Pros and cons of day orders
Day orders can streamline trades when the investor has specific pricing requirements. Let's say a value investor has decided to buy Company A at a buy price no higher than $100. At this price point, the asset satisfies the investor's margin of safety threshold.
If Company A stock is trading just above $100, our value investor has two options. One is to submit a day limit order to buy Company A stock for $100 or less. The second is to monitor the intraday movements of Company A stock, waiting for the price to drop. The second approach is more tedious and does not guarantee success. For example, the price could dip and then rise before the investor can submit the trade order.
Unfortunately, day orders can lead to unintended outcomes. If Company A makes a surprise announcement on the same day about, say, losing a major contract, the stock price will fall. Given the contract news, the investor may no longer be willing to pay $100 per share. But it's likely that the order will be filled before the investor can cancel it.
To avoid this scenario, investors should not set and forget their day orders. A lot can happen within one trading session, and monitoring is essential for risk management.
Day order alternatives
Investors can put other timing instructions on limit orders. While the timing options will vary by broker, three common alternatives to the day order are good til canceled (GTC), day plus extended hours, and GTC plus extended hours.

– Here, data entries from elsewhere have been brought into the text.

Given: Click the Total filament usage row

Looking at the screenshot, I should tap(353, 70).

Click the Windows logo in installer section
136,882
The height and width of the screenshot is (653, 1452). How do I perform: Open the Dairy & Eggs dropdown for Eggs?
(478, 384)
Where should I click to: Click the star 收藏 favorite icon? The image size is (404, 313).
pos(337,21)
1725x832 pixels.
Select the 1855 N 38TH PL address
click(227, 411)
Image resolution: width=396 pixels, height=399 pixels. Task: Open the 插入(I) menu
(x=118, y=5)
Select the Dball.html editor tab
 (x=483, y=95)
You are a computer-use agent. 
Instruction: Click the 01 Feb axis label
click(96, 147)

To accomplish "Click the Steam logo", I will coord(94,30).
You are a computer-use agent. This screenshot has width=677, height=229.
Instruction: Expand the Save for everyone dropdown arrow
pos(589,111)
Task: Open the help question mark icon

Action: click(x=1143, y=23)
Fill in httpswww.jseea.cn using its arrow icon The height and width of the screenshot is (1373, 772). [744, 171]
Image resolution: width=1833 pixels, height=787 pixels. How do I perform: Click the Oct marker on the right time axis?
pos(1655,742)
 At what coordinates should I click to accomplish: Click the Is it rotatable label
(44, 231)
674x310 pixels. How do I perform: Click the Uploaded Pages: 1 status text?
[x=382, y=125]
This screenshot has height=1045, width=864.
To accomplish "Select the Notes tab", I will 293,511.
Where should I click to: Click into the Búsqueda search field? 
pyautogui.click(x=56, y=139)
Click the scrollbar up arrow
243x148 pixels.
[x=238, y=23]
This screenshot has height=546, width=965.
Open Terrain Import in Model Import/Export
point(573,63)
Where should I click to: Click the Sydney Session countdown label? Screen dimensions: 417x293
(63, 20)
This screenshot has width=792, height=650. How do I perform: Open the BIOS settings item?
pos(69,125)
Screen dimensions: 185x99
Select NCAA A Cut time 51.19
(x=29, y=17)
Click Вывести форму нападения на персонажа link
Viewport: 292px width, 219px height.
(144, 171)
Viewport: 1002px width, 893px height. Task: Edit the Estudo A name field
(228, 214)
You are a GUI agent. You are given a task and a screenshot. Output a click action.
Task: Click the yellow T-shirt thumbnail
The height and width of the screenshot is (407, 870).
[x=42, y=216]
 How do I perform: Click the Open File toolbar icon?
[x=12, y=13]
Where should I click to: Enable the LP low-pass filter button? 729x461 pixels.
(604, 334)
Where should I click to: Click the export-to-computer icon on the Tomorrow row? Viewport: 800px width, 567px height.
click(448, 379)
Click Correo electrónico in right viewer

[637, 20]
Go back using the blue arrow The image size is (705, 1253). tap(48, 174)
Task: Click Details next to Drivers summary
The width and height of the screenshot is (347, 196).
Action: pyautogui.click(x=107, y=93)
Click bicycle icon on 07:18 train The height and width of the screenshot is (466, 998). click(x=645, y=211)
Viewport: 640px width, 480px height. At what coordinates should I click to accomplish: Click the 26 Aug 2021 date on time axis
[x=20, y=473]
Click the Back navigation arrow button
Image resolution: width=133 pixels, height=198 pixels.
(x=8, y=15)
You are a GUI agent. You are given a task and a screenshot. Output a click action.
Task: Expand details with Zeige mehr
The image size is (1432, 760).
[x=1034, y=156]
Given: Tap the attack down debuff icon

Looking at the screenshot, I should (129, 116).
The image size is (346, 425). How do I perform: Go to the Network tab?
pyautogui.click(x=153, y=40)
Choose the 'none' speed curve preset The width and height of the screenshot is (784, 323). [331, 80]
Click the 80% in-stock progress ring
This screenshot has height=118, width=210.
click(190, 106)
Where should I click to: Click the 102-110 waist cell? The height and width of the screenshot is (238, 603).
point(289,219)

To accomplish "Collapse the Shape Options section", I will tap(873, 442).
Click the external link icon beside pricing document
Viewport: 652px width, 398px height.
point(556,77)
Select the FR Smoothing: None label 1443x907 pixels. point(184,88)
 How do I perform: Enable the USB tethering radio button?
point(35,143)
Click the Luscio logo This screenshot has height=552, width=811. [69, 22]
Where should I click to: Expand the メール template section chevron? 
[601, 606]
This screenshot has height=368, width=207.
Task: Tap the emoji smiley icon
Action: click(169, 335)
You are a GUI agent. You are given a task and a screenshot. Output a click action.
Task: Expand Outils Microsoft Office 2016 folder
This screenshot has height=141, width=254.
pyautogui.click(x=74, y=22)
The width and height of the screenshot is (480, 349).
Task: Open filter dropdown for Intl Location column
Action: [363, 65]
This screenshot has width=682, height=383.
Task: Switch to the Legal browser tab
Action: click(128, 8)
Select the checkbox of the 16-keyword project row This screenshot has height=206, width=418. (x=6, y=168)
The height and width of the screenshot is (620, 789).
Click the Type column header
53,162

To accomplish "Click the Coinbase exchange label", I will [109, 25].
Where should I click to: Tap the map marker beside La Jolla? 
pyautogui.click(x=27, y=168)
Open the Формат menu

- GTC orders remain active during regular trading hours for a period that is defined by the broker. GTC orders with Schwab, for example, will expire in 180 calendar days unless the trade is executed or the order is canceled by the investor. Fidelity defaults to a 180-day expiration for GTC orders but also allows the investor to set an earlier expiration date.
- Day plus extended hours orders remain open for one day, including premarket and after-hours trading.
- GTC plus extended hours orders stay active for the longer GTC period and can be triggered in premarket or after-hours trading.